Comment by Arnavion
5 years ago
uBO static filters work fine as a replacement for most uM rules, except that you have to write them by hand instead of the convenient table UI that uM had.
Eg my static filters start with:
*$css,font,frame,media,object,ping,script,websocket,xhr
*$image,redirect=1x1.gif
*$csp=worker-src 'none'
@@*$1p,css,frame,image,script
! GitHub
!! github.com
@@||s3.amazonaws.com^$domain=github.com,websocket,xhr
@@||github.com^$domain=github.com,websocket,xhr
@@||github.githubassets.com^$domain=github.com,css,image,script
@@||githubusercontent.com^$domain=github.com,image
@@||pipelines.actions.githubusercontent.com^$domain=github.com,websocket,xhr
@@||raw.githubusercontent.com^$domain=github.com,websocket,xhr
@@||render.githubusercontent.com^$domain=github.com,css,frame,script
The first three lines disable a whole bunch of things on all websites, then the fourth selectively re-enables some of them (@@ are exception rules) in 1p cases. Then for each web property I have a section that selectively re-enables more things for that web property's domains (exception rules with a domain= filter).
Eg the first rule in the GH section says that github.com is allowed to make websocket and XHR requests to s3.amazonaws.com.
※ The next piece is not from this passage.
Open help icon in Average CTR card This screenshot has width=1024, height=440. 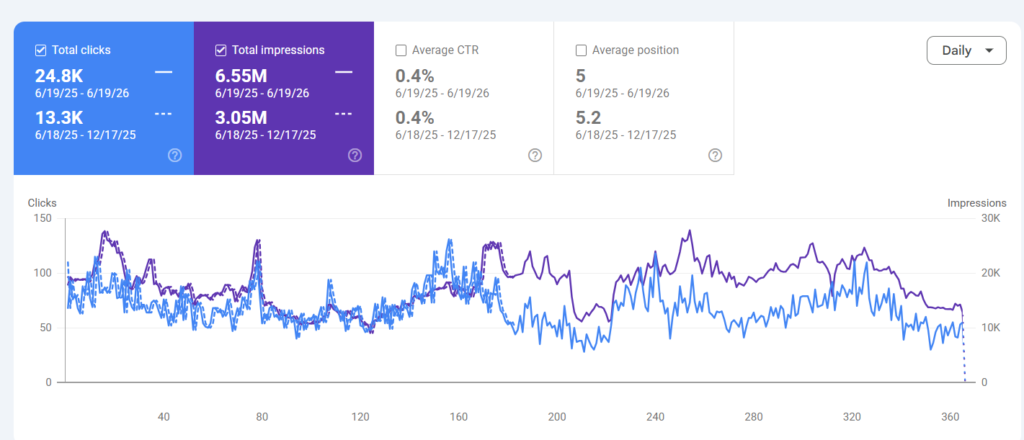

If that line wasn't there, the very first line's rule would've blocked it.
Notice that 1p JS appears to be enabled by the fourth line, but I actually have dynamic rules to prevent JS by default, unless enabled per site:
no-scripting: * true
no-scripting: github.com false
The reason I do this with dynamic rules instead of static filters is that uBO has the ability to simulate noscript tags on websites where it disabled JS, but it only does that when JS is disabled via the `no-scripting` dynamic rule, not when it's disabled via static filters.
The only thing that uM does and uBO doesn't is cookies, so I still use uM for that.
> except that you have to write them by hand instead of the convenient table UI that uM had
Which means that this is not a proper replacement.